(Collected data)
--
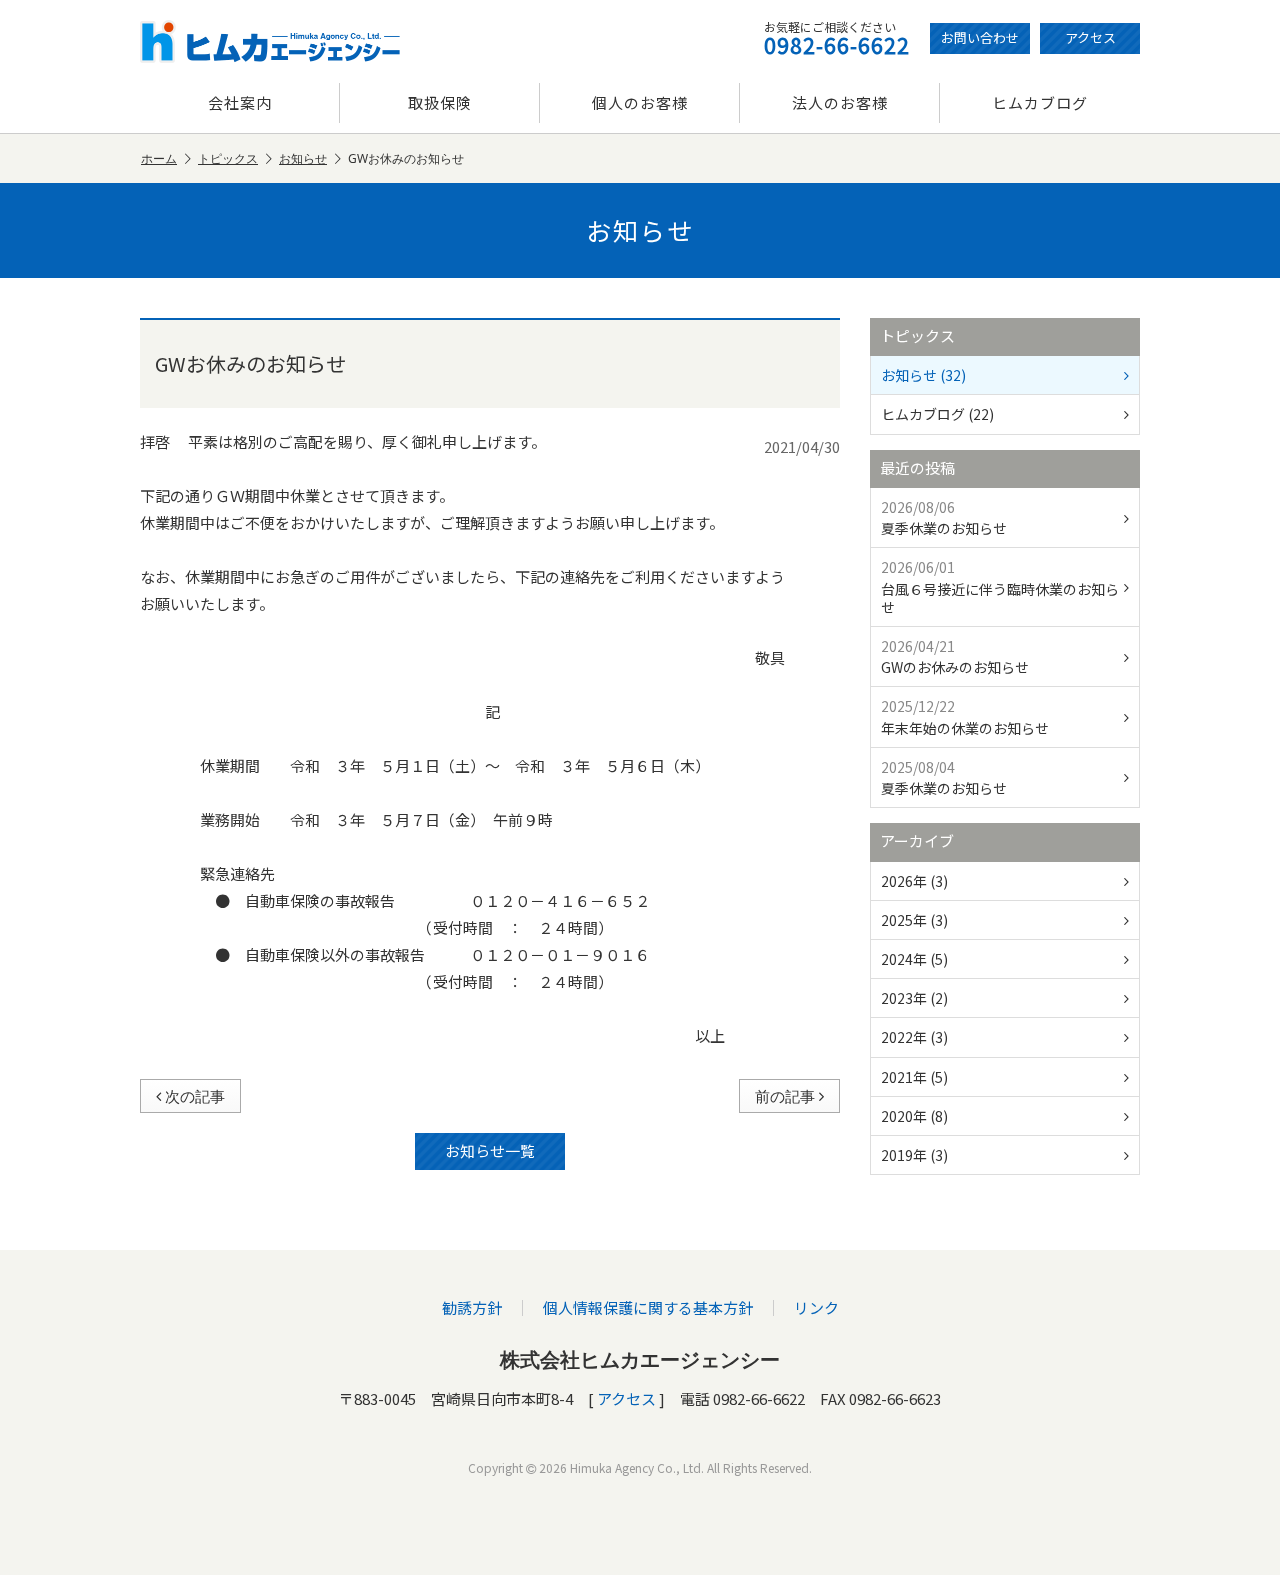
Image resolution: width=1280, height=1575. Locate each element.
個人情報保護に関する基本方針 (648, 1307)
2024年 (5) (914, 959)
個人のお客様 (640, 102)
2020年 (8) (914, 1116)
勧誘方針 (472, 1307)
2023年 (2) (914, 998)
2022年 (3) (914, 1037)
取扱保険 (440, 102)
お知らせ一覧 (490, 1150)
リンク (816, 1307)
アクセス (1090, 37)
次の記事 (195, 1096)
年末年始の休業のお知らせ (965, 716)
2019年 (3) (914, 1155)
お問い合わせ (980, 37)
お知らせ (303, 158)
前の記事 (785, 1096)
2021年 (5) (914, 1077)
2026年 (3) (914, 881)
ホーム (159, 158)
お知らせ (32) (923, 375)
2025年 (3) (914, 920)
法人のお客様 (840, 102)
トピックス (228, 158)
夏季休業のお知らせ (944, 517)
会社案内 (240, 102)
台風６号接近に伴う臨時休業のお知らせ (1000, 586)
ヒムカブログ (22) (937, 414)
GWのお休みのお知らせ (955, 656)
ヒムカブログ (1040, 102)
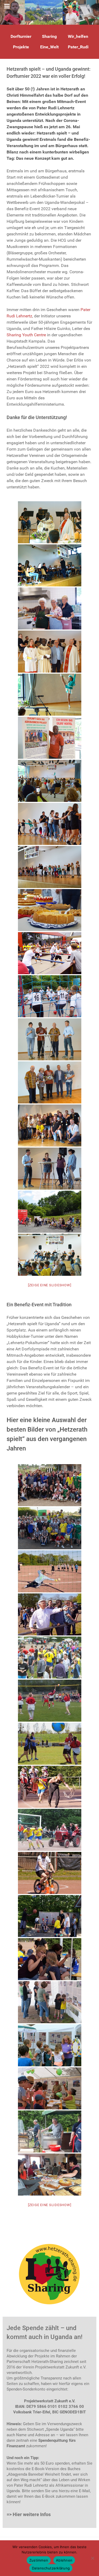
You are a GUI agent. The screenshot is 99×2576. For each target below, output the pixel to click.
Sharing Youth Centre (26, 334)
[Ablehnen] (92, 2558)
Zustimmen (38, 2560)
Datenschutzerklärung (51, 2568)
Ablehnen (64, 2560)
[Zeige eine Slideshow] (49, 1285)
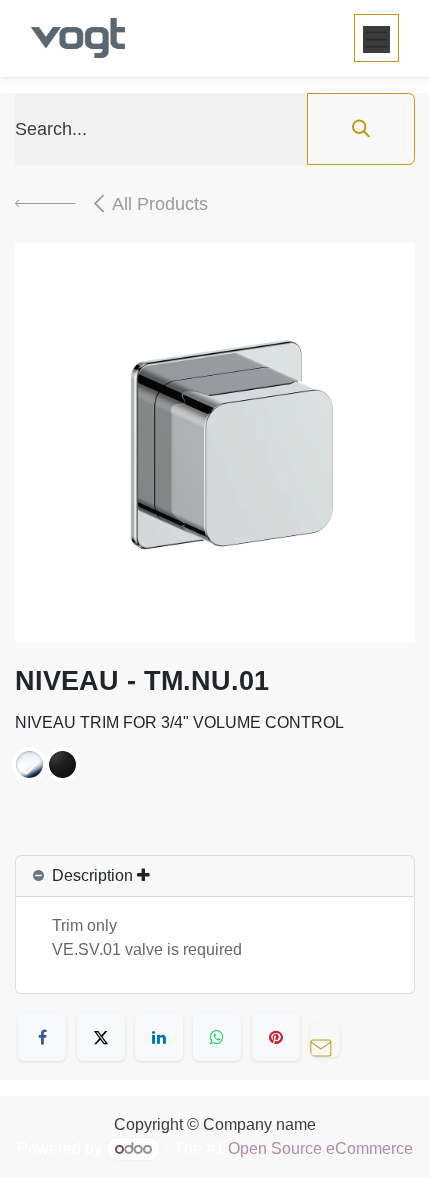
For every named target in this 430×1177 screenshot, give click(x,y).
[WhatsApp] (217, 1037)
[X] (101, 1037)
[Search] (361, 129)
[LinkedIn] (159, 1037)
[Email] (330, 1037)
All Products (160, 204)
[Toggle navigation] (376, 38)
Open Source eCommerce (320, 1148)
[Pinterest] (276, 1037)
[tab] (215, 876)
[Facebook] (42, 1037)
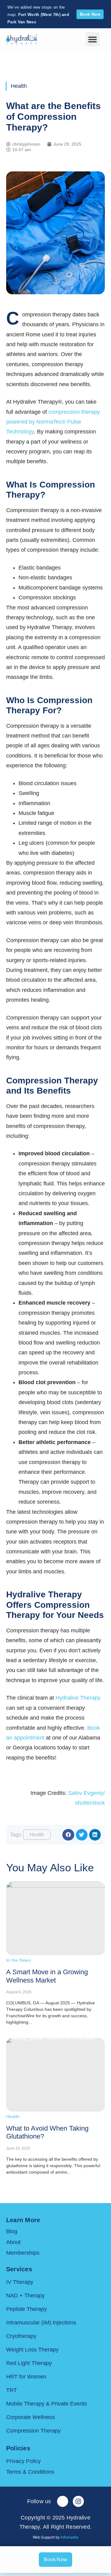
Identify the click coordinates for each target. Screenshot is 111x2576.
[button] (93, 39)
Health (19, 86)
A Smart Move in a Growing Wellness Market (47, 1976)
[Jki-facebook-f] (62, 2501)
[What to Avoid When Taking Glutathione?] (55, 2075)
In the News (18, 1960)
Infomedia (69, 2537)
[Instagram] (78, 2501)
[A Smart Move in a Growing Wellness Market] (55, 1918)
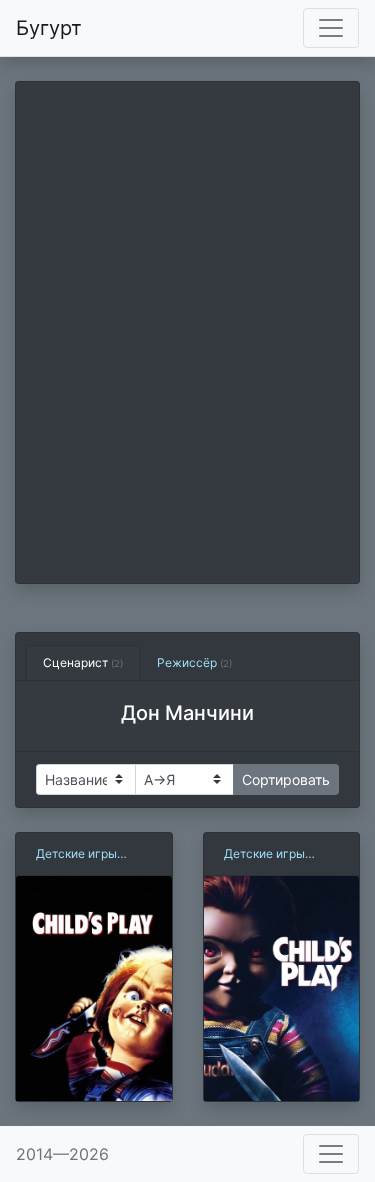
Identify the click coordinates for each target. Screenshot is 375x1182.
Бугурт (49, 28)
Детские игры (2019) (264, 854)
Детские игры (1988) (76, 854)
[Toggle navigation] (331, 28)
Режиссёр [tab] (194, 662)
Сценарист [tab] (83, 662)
--
PROBLEM:
Your answer must be an exact copy of every entry, with the pictures left out.

RESPONSE TO THIS TASK:
Image resolution: width=1280, height=1575. Locate each element.
個人情報保護に関する基本方針 (648, 1307)
2024年 (5) (914, 959)
個人のお客様 (640, 102)
2020年 (8) (914, 1116)
勧誘方針 (472, 1307)
2023年 (2) (914, 998)
2022年 (3) (914, 1037)
取扱保険 (440, 102)
お知らせ一覧 (490, 1150)
リンク (816, 1307)
アクセス (1090, 37)
次の記事 (195, 1096)
年末年始の休業のお知らせ (965, 716)
2019年 (3) (914, 1155)
お問い合わせ (980, 37)
お知らせ (303, 158)
前の記事 (785, 1096)
2021年 (5) (914, 1077)
2026年 (3) (914, 881)
ホーム (159, 158)
お知らせ (32) (923, 375)
2025年 (3) (914, 920)
法人のお客様 (840, 102)
トピックス (228, 158)
夏季休業のお知らせ (944, 517)
会社案内 (240, 102)
台風６号接近に伴う臨時休業のお知らせ (1000, 586)
ヒムカブログ (22) (937, 414)
GWのお休みのお知らせ (955, 656)
ヒムカブログ (1040, 102)
You are a GUI agent. The screenshot is 99×2576. For each target below, output the pixel to click.
Sharing Youth Centre (26, 334)
[Ablehnen] (92, 2558)
Zustimmen (38, 2560)
Datenschutzerklärung (51, 2568)
Ablehnen (64, 2560)
[Zeige eine Slideshow] (49, 1285)
For every named target in this 430×1177 screenshot, give click(x,y).
[WhatsApp] (217, 1037)
[X] (101, 1037)
[Search] (361, 129)
[LinkedIn] (159, 1037)
[Email] (330, 1037)
All Products (160, 204)
[Toggle navigation] (376, 38)
Open Source eCommerce (320, 1148)
[Pinterest] (276, 1037)
[tab] (215, 876)
[Facebook] (42, 1037)
Identify the click coordinates for each target. Screenshot is 111x2576.
[button] (93, 39)
Health (19, 86)
A Smart Move in a Growing Wellness Market (47, 1976)
[Jki-facebook-f] (62, 2501)
[What to Avoid When Taking Glutathione?] (55, 2075)
In the News (18, 1960)
Infomedia (69, 2537)
[Instagram] (78, 2501)
[A Smart Move in a Growing Wellness Market] (55, 1918)
Identify the click coordinates for each target. Screenshot is 375x1182.
Бугурт (49, 28)
Детские игры (2019) (264, 854)
Детские игры (1988) (76, 854)
[Toggle navigation] (331, 28)
Режиссёр [tab] (194, 662)
Сценарист [tab] (83, 662)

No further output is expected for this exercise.